▶ [Job item]
How many lines in the records below contain the string "pyautogui"? Reply with the number alone.

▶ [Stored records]
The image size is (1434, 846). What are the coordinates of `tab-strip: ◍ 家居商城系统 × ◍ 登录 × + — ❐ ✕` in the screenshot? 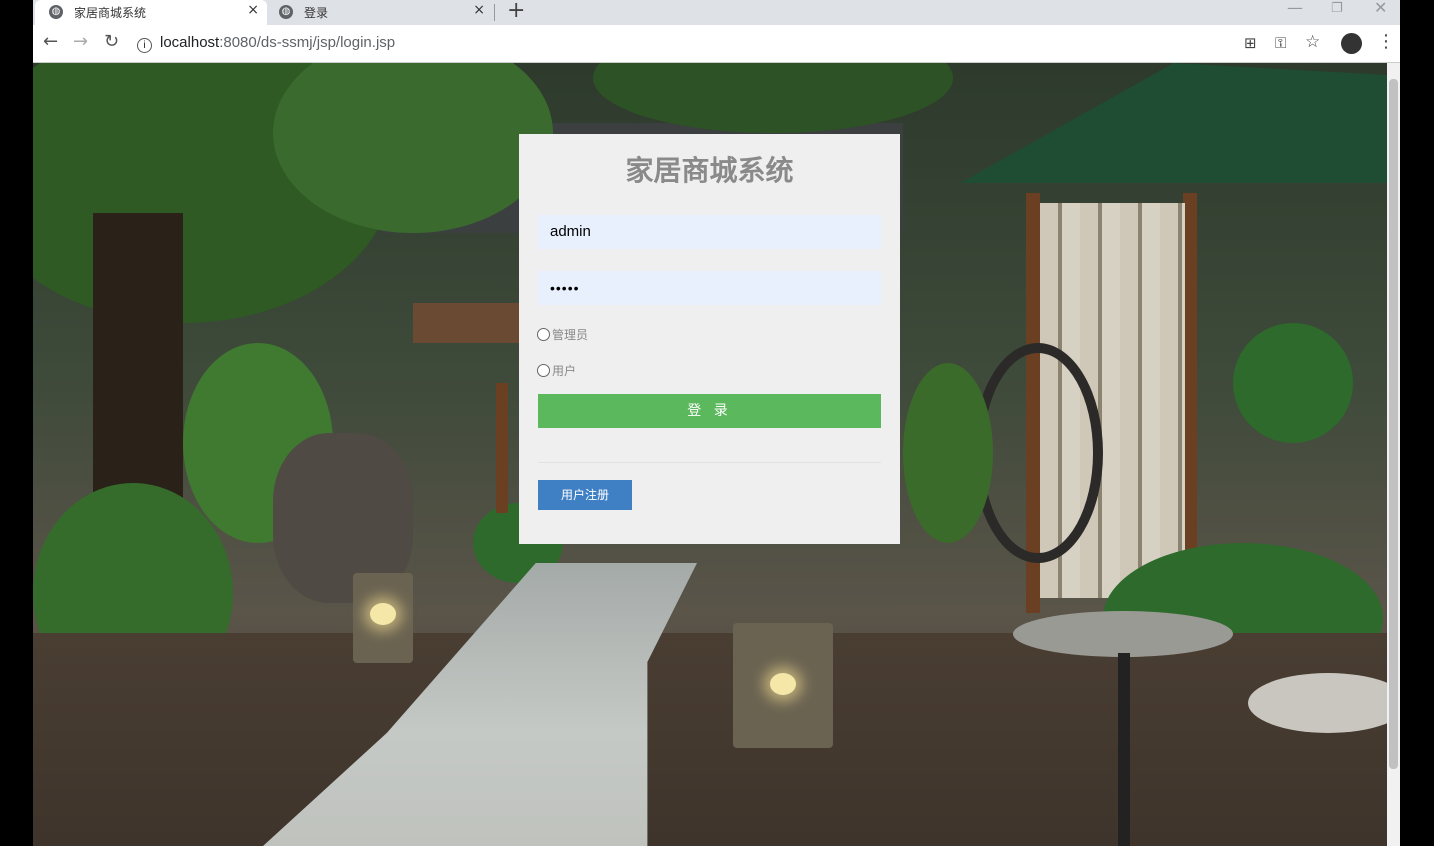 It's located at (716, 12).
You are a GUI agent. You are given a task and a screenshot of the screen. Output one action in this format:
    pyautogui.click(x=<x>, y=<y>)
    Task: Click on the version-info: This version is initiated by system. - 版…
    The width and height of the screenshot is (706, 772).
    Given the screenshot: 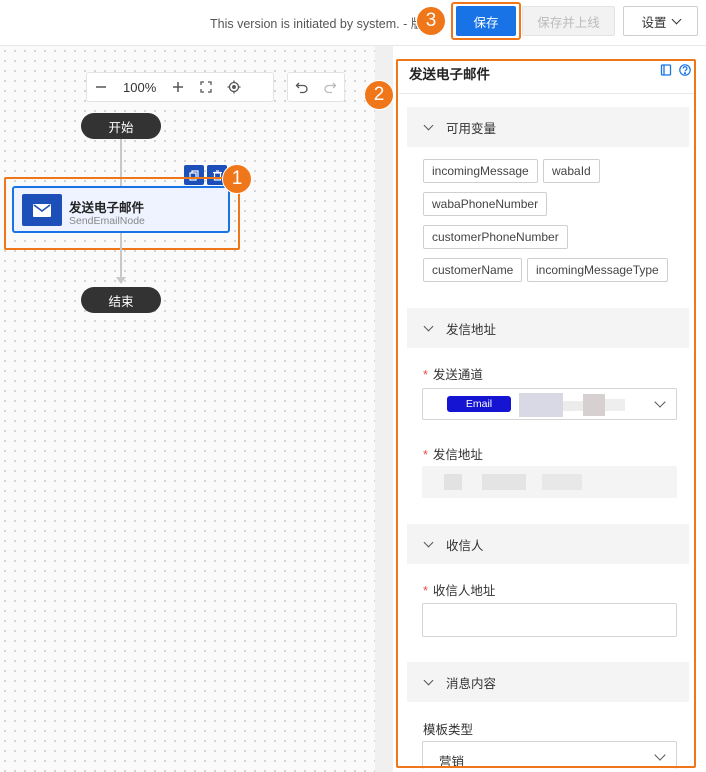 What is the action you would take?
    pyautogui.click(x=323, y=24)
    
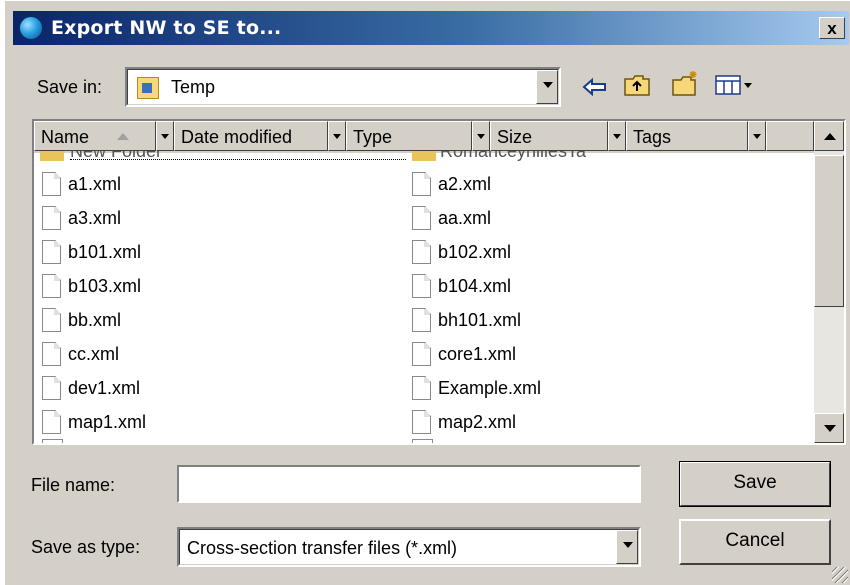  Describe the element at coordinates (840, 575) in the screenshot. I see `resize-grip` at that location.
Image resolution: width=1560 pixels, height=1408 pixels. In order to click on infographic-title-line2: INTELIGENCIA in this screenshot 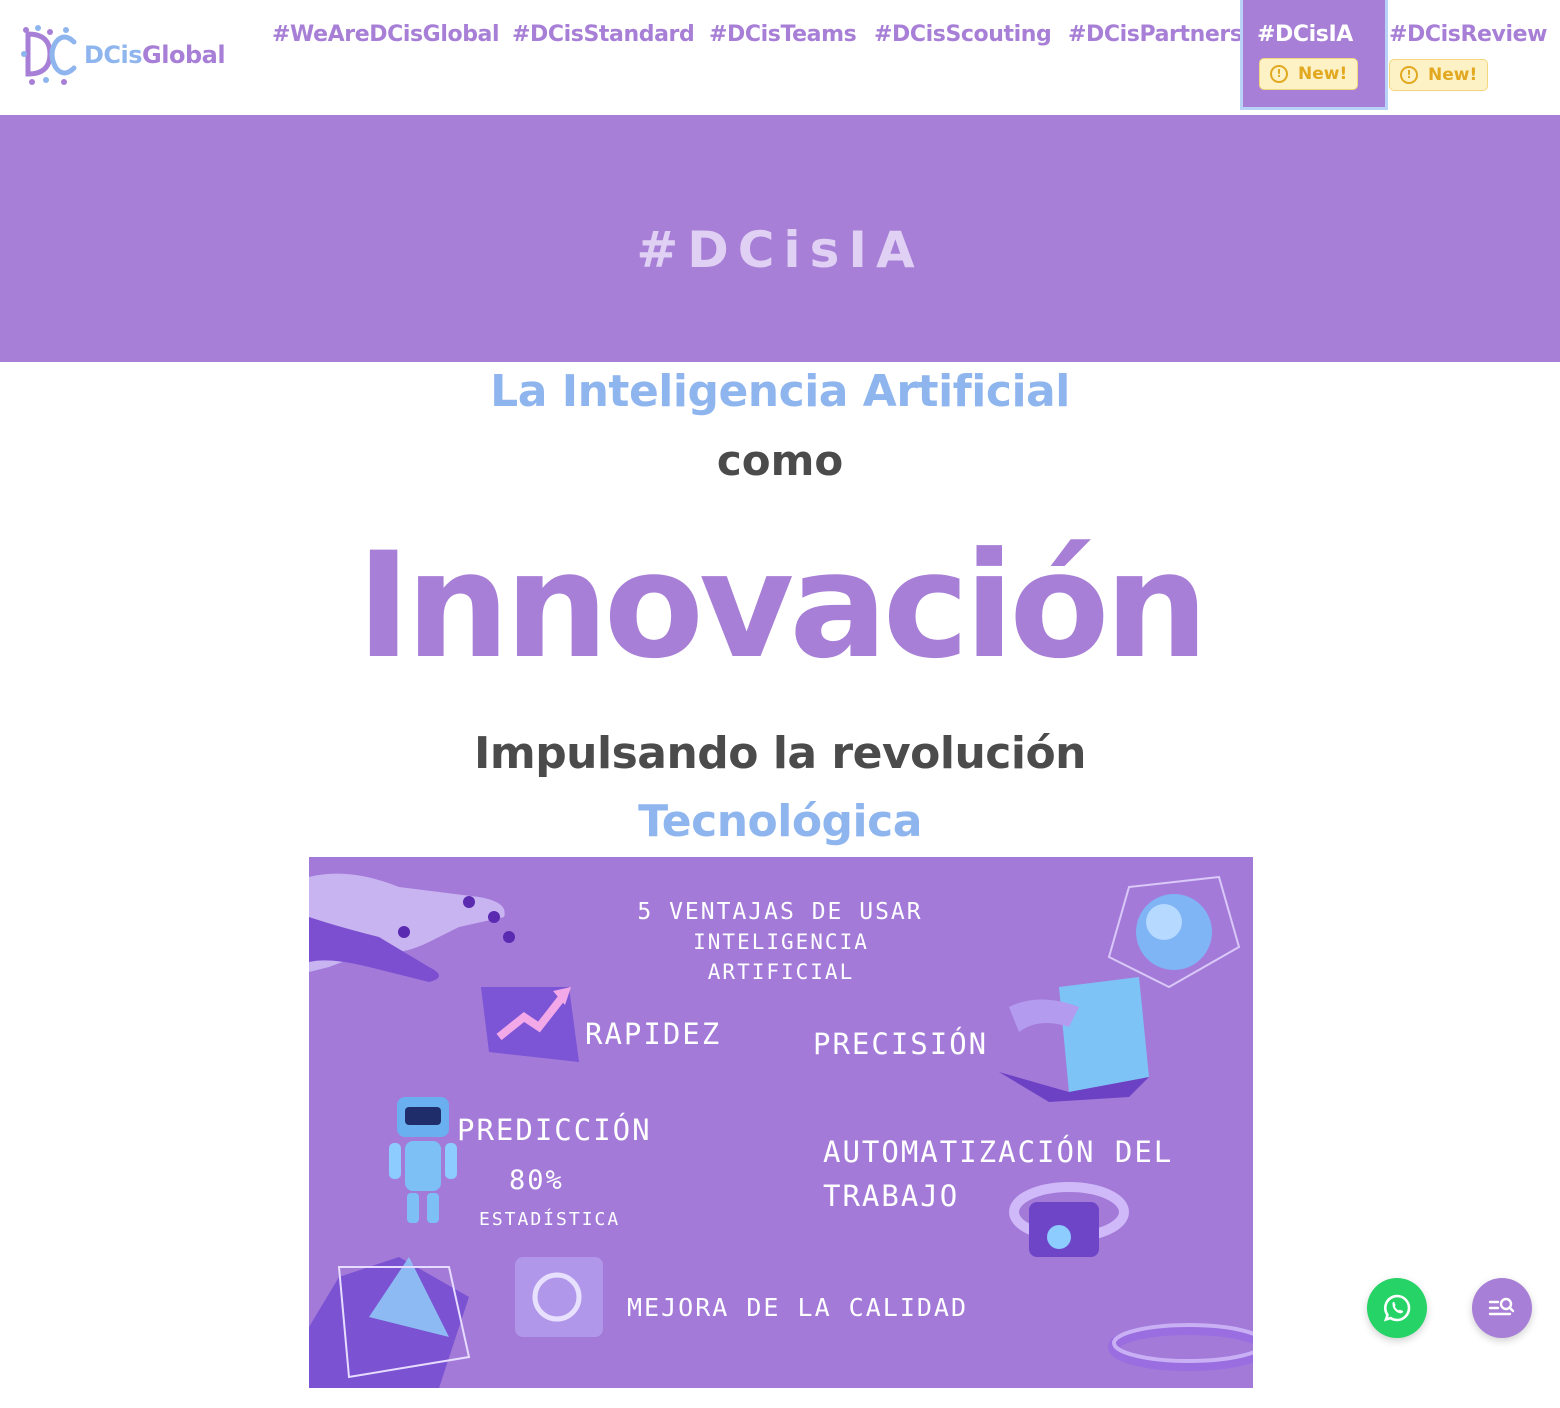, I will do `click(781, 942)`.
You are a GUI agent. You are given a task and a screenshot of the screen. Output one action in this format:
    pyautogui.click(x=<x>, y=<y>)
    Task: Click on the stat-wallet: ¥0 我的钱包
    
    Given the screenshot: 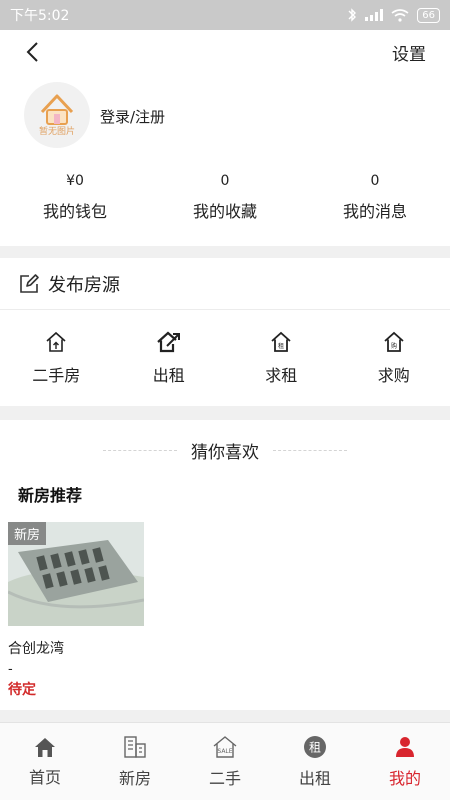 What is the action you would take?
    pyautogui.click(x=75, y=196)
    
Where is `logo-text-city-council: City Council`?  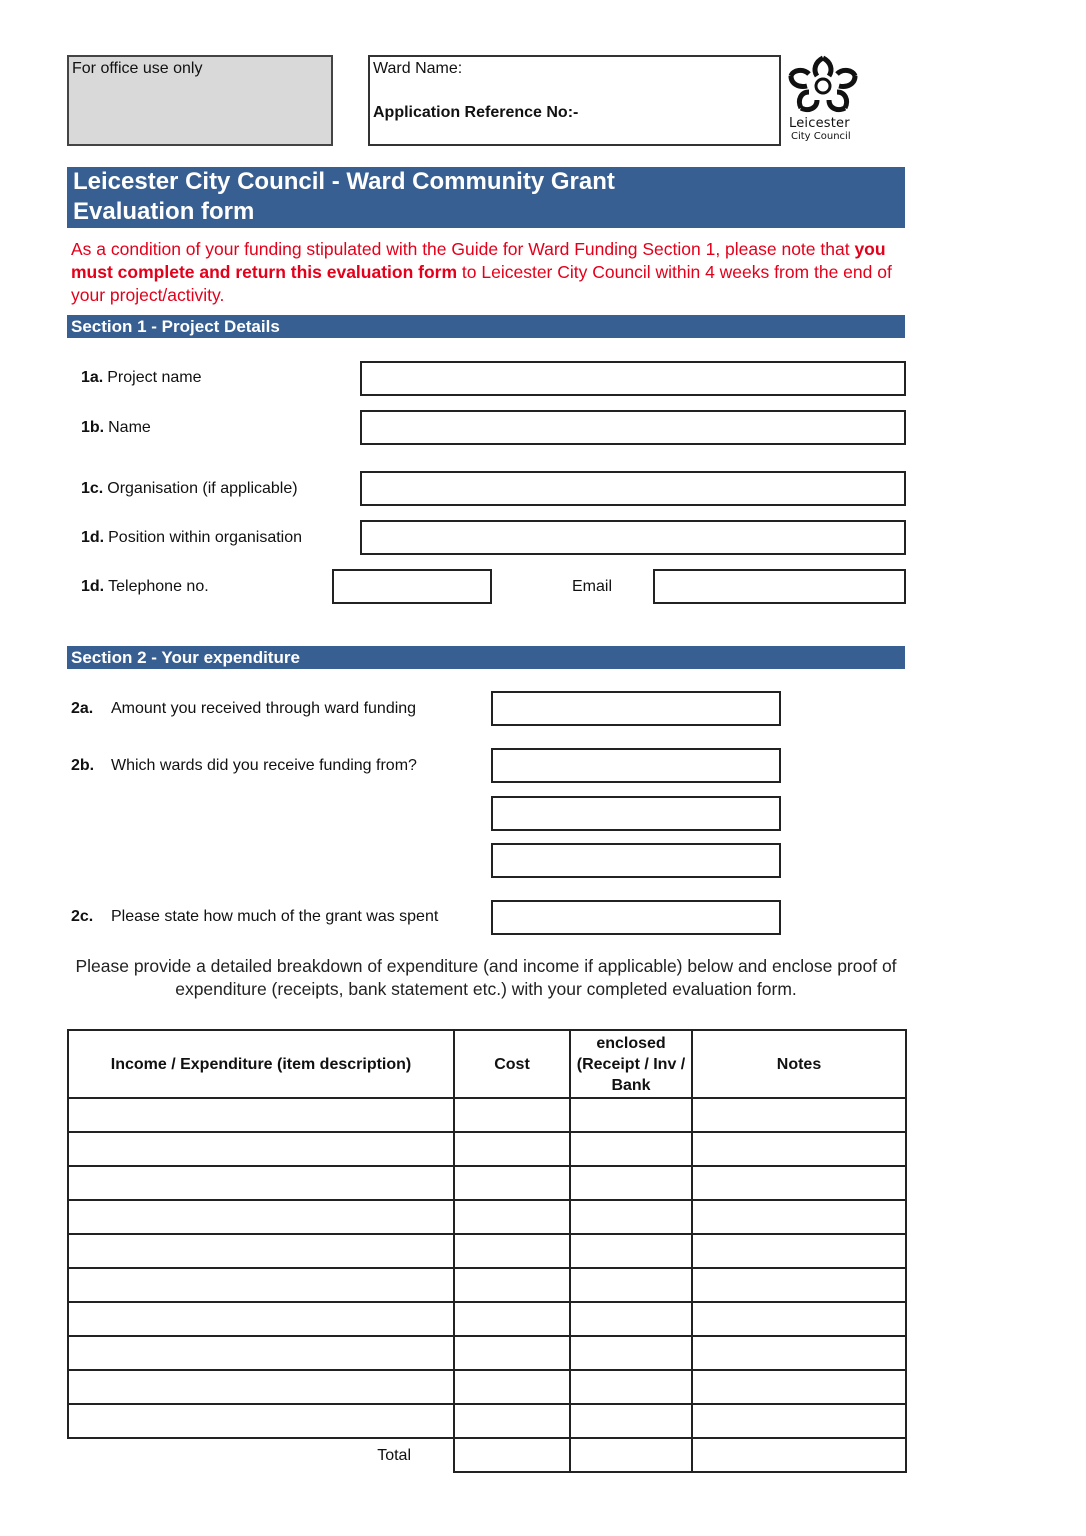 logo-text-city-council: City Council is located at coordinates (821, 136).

▶ [Response to the exercise]
4